§ Required action:
The goal here is an exact copy of the entries below, without their pictures.

§ Records shown:
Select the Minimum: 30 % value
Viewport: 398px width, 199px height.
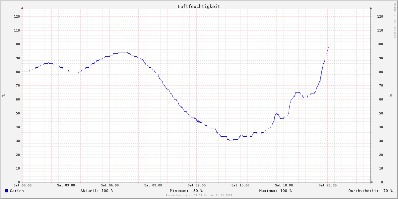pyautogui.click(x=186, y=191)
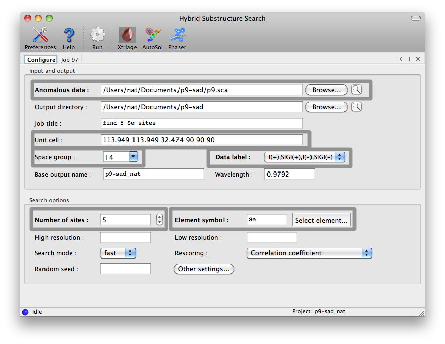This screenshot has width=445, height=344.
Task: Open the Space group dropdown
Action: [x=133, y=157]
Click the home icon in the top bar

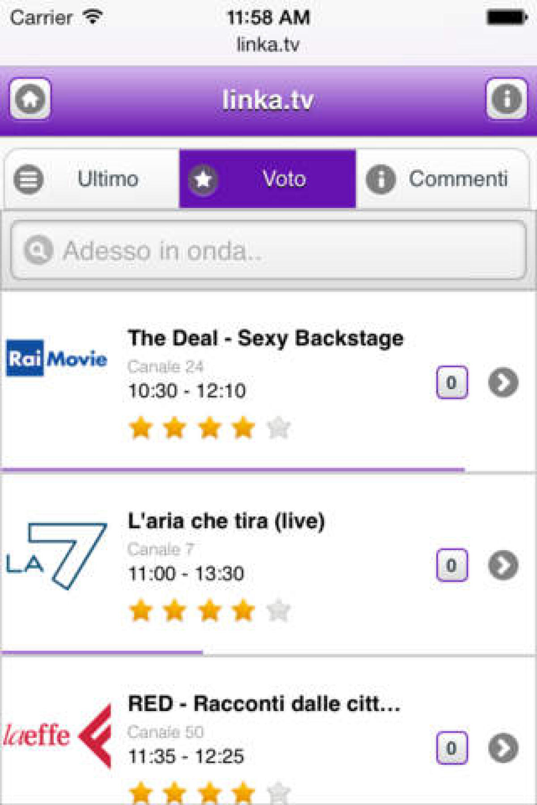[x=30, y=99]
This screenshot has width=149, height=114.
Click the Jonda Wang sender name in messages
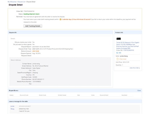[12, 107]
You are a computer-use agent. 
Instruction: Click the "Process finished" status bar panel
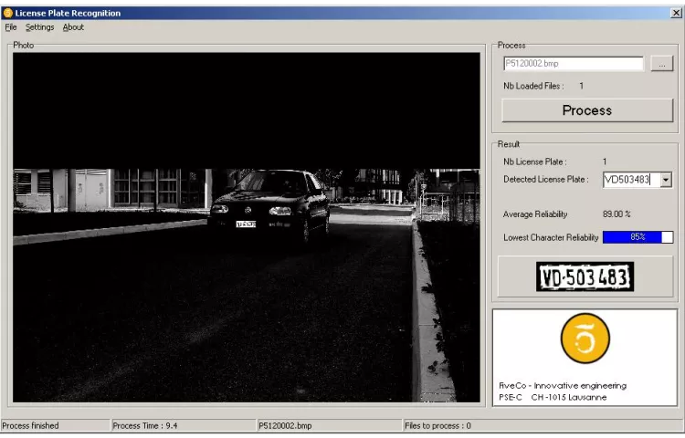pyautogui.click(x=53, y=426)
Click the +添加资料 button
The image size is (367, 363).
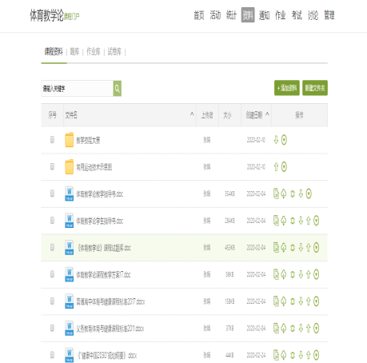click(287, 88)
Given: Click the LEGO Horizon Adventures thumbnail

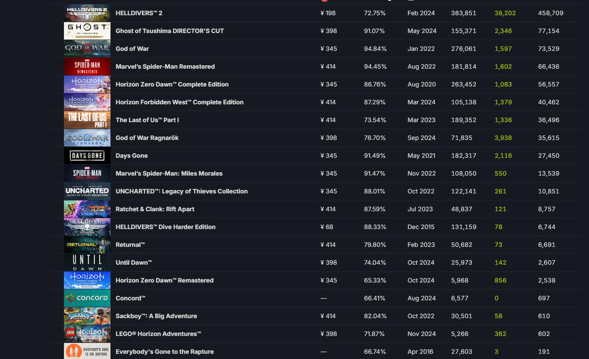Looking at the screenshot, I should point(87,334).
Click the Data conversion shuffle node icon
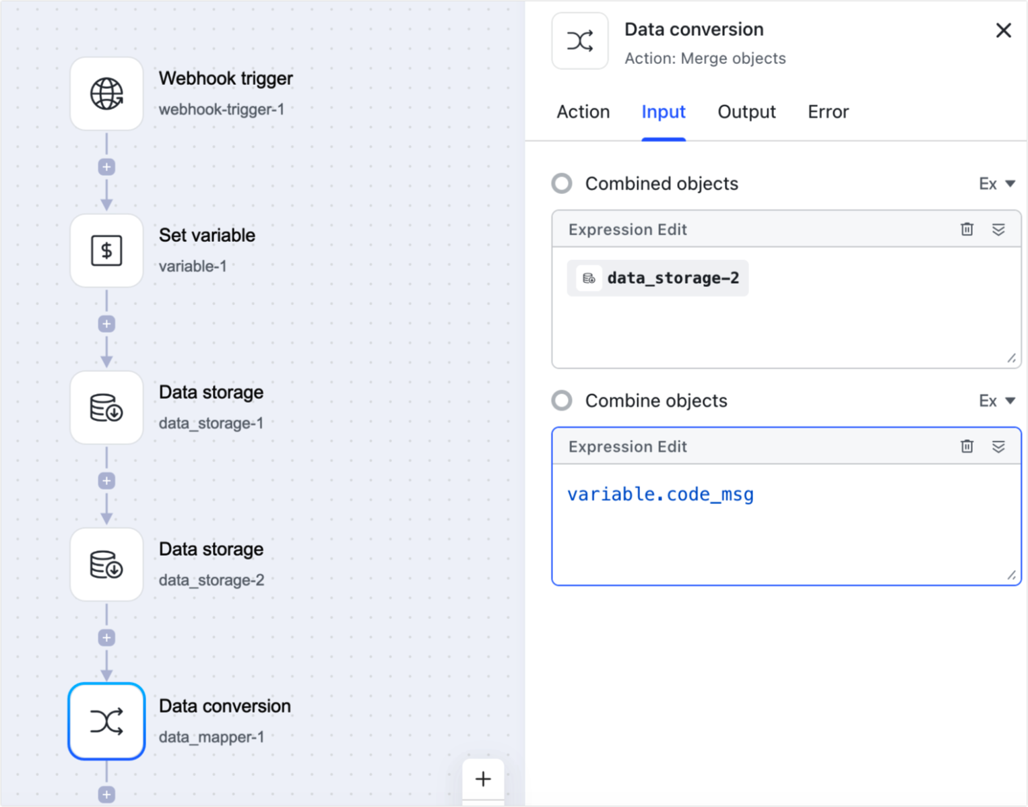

§ Reply:
Select the Minimum: 30 % value
Viewport: 398px width, 199px height.
pyautogui.click(x=186, y=191)
This screenshot has width=445, height=344.
Task: Open the Space group dropdown
Action: [x=133, y=157]
Click the home icon in the top bar

[x=30, y=99]
This screenshot has width=149, height=114.
Click the Jonda Wang sender name in messages
[12, 107]
You are a computer-use agent. 
Instruction: Click the "Process finished" status bar panel
pyautogui.click(x=53, y=426)
Click the +添加资料 button
The image size is (367, 363).
click(287, 88)
Given: Click the LEGO Horizon Adventures thumbnail

Looking at the screenshot, I should point(87,334).
Click the Data conversion shuffle node icon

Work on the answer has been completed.